Dataset entries

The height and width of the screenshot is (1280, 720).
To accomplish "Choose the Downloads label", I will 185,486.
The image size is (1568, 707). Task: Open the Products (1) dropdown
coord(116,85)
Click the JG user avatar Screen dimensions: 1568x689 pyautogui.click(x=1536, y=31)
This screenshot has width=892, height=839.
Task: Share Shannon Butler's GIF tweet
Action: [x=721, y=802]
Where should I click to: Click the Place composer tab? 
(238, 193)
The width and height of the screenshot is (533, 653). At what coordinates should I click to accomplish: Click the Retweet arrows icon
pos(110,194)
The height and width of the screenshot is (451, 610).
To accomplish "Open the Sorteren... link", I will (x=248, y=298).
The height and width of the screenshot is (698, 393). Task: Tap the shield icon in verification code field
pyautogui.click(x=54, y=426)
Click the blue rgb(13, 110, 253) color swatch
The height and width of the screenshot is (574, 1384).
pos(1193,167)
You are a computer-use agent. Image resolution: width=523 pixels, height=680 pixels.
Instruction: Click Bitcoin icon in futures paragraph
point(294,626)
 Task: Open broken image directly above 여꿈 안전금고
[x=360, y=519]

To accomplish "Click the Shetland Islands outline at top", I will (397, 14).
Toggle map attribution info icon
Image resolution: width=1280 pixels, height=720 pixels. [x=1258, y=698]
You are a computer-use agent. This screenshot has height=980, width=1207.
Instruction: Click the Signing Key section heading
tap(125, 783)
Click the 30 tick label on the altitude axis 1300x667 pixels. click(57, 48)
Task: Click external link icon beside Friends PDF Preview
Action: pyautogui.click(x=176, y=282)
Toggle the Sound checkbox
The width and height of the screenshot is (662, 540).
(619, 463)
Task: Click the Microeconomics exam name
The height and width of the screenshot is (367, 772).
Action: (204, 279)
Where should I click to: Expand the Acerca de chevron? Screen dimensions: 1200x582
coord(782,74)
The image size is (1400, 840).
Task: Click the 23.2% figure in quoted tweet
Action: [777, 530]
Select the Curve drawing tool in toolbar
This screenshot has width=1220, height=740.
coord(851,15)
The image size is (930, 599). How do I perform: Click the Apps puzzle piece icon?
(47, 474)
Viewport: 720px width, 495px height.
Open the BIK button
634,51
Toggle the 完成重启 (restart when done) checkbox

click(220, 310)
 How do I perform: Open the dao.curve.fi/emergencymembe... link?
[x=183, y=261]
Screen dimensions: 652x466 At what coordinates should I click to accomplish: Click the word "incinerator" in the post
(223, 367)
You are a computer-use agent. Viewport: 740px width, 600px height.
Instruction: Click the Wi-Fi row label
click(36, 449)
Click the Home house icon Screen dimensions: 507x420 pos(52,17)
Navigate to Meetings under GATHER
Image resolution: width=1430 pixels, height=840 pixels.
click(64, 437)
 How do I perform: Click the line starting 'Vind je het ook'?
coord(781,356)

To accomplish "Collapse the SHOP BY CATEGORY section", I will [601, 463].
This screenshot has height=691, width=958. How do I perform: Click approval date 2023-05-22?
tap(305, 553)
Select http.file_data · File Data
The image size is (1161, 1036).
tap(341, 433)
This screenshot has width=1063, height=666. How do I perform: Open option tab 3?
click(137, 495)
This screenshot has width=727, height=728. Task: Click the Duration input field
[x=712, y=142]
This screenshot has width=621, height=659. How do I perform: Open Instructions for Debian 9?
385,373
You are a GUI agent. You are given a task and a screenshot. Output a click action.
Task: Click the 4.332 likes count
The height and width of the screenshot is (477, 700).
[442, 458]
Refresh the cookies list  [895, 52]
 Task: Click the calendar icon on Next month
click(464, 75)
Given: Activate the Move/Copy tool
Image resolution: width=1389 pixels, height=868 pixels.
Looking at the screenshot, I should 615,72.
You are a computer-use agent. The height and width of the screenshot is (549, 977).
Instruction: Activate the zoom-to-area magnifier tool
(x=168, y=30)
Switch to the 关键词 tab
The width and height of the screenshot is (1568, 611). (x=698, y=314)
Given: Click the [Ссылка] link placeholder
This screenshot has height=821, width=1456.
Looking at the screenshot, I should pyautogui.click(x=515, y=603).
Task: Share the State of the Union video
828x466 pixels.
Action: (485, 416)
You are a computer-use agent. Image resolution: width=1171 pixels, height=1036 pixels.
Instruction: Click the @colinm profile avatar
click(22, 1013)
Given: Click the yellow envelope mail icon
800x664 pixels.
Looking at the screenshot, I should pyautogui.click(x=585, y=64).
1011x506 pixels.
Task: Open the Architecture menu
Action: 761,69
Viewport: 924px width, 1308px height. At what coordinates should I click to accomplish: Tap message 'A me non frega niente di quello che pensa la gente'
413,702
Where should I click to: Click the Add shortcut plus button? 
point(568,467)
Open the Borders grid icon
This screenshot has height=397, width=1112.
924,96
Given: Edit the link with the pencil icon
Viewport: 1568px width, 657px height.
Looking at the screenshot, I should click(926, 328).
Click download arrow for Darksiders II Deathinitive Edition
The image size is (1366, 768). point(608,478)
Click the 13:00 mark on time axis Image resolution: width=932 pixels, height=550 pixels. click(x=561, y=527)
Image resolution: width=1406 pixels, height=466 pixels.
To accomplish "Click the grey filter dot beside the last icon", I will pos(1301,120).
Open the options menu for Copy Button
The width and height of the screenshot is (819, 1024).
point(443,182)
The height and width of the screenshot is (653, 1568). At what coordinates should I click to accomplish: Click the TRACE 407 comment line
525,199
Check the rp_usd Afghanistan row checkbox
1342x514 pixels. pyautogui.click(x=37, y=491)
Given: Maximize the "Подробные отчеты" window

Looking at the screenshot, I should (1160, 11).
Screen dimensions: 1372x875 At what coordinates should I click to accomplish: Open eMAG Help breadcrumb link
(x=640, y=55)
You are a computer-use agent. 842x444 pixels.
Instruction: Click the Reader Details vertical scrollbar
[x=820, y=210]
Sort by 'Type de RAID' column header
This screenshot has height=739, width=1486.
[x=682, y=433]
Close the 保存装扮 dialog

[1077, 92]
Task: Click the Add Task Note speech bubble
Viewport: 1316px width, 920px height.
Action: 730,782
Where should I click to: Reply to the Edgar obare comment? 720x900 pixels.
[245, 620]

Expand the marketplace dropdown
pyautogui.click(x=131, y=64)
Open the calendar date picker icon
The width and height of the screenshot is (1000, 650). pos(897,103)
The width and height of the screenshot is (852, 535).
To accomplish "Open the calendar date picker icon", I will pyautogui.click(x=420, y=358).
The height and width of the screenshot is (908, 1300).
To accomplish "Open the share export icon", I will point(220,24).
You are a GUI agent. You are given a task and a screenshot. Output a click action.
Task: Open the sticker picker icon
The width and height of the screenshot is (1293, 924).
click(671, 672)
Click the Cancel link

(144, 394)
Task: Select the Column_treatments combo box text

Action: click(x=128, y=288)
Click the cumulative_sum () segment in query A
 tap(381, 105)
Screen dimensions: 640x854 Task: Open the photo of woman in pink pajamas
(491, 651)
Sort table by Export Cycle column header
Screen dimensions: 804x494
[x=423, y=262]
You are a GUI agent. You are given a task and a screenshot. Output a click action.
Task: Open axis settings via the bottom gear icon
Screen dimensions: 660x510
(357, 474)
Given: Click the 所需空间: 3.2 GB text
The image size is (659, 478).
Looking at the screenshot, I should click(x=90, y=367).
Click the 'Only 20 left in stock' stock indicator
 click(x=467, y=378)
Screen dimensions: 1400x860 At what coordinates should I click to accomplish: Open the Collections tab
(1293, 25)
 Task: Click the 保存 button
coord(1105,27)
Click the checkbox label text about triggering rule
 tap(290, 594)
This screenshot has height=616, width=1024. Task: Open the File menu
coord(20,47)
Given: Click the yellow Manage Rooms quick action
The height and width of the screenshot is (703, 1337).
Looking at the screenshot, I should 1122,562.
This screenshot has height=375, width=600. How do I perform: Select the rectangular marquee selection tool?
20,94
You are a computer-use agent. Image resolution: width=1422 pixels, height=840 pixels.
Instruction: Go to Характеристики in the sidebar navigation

## WORK TASK
For each line above that contains the word "agent", give the line as it is written.

## TASK ANSWER
You are a computer-use agent. Image resolution: width=523 pixels, height=680 pixels.
You are a computer-use agent. This screenshot has height=980, width=1207.
You are a computer-use agent. Viewport: 740px width, 600px height.
You are a GUI agent. You are given a task and a screenshot. Output a click action.
You are a computer-use agent. The height and width of the screenshot is (549, 977).
You are a computer-use agent. Image resolution: width=1171 pixels, height=1036 pixels.
You are a computer-use agent. 842x444 pixels.
You are a GUI agent. You are given a task and a screenshot. Output a click action.
You are a GUI agent. You are given a task and a screenshot. Output a click action.
You are a computer-use agent. Image resolution: width=1422 pixels, height=840 pixels.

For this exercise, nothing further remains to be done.